Records from a dataset
———
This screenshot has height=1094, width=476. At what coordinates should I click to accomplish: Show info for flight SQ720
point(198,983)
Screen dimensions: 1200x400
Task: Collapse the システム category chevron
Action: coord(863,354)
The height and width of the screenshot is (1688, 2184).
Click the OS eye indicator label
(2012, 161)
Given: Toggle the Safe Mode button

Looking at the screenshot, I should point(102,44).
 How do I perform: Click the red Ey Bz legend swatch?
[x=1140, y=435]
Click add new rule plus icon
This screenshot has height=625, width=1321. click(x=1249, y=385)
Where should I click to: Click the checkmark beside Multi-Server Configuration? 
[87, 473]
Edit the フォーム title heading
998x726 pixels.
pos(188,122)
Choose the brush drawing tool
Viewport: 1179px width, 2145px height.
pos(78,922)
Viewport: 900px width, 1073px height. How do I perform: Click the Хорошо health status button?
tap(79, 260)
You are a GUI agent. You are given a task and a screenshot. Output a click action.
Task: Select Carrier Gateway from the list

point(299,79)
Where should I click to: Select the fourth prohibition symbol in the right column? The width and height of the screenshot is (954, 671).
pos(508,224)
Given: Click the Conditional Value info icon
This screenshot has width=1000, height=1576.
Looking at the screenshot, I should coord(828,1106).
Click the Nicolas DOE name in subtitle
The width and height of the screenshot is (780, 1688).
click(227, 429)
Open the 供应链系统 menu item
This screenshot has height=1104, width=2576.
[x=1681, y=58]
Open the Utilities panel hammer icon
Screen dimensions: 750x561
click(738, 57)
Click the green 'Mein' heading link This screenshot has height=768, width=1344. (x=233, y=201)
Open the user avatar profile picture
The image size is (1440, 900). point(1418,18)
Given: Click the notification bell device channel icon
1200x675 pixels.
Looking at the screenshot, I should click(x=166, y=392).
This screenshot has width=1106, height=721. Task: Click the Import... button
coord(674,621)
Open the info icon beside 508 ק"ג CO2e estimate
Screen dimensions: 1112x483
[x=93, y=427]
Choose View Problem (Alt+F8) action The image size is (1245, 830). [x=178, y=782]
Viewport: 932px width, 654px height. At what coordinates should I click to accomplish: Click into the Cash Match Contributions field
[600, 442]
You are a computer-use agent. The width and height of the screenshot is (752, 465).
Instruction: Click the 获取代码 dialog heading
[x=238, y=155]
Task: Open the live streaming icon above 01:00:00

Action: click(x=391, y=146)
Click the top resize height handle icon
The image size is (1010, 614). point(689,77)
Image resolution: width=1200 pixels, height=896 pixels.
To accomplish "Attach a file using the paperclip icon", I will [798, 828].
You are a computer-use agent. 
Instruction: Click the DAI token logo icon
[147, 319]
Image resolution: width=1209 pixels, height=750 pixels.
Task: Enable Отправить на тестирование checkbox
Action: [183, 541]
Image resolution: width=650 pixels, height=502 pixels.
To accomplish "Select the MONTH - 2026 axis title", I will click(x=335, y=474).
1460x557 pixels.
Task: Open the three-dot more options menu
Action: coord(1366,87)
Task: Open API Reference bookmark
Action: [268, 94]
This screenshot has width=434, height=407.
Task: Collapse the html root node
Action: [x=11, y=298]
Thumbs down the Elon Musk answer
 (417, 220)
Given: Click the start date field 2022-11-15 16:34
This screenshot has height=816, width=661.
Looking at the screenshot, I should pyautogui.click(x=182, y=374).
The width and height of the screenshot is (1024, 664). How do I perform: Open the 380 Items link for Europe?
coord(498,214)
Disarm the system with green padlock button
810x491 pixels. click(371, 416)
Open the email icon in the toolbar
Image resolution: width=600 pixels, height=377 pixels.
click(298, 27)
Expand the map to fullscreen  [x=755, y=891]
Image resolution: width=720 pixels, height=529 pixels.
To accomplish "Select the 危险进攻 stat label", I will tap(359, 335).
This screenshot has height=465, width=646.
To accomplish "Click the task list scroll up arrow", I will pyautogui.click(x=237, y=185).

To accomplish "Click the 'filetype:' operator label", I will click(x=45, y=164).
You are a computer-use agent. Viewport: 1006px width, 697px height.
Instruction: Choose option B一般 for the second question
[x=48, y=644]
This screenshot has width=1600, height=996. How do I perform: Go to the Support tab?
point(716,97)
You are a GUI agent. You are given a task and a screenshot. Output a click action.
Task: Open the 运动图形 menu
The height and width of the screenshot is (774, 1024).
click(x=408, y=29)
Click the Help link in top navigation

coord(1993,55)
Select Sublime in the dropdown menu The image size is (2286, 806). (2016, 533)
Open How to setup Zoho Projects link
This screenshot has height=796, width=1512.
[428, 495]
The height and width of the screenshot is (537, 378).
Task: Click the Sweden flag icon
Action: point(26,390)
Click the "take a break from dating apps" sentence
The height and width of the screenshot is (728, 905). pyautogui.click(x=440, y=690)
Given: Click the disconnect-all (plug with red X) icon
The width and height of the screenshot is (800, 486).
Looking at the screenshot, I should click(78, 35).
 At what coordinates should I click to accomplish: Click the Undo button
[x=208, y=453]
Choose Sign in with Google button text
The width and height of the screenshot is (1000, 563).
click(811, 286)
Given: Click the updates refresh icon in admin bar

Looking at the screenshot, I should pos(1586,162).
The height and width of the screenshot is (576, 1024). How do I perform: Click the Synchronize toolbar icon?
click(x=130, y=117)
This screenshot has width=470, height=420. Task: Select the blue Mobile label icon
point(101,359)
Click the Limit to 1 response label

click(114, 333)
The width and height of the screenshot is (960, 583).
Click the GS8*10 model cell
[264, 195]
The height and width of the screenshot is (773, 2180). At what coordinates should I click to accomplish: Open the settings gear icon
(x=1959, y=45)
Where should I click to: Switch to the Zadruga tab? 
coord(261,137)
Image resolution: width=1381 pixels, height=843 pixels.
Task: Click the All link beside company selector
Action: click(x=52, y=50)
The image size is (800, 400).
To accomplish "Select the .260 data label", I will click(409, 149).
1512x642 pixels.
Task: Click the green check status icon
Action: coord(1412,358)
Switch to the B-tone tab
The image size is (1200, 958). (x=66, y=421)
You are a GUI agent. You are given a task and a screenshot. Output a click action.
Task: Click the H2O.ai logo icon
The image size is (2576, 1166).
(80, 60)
———
▸ **EXERCISE DESCRIPTION**:
Filter the entries down to the lines that include the string "computer".

▸ **RESPONSE FOR THIS EXERCISE**:
You are a computer-use agent. The width and height of the screenshot is (752, 465).
You are a computer-use agent. 
You are a computer-use agent. Viewport: 1006px width, 697px height.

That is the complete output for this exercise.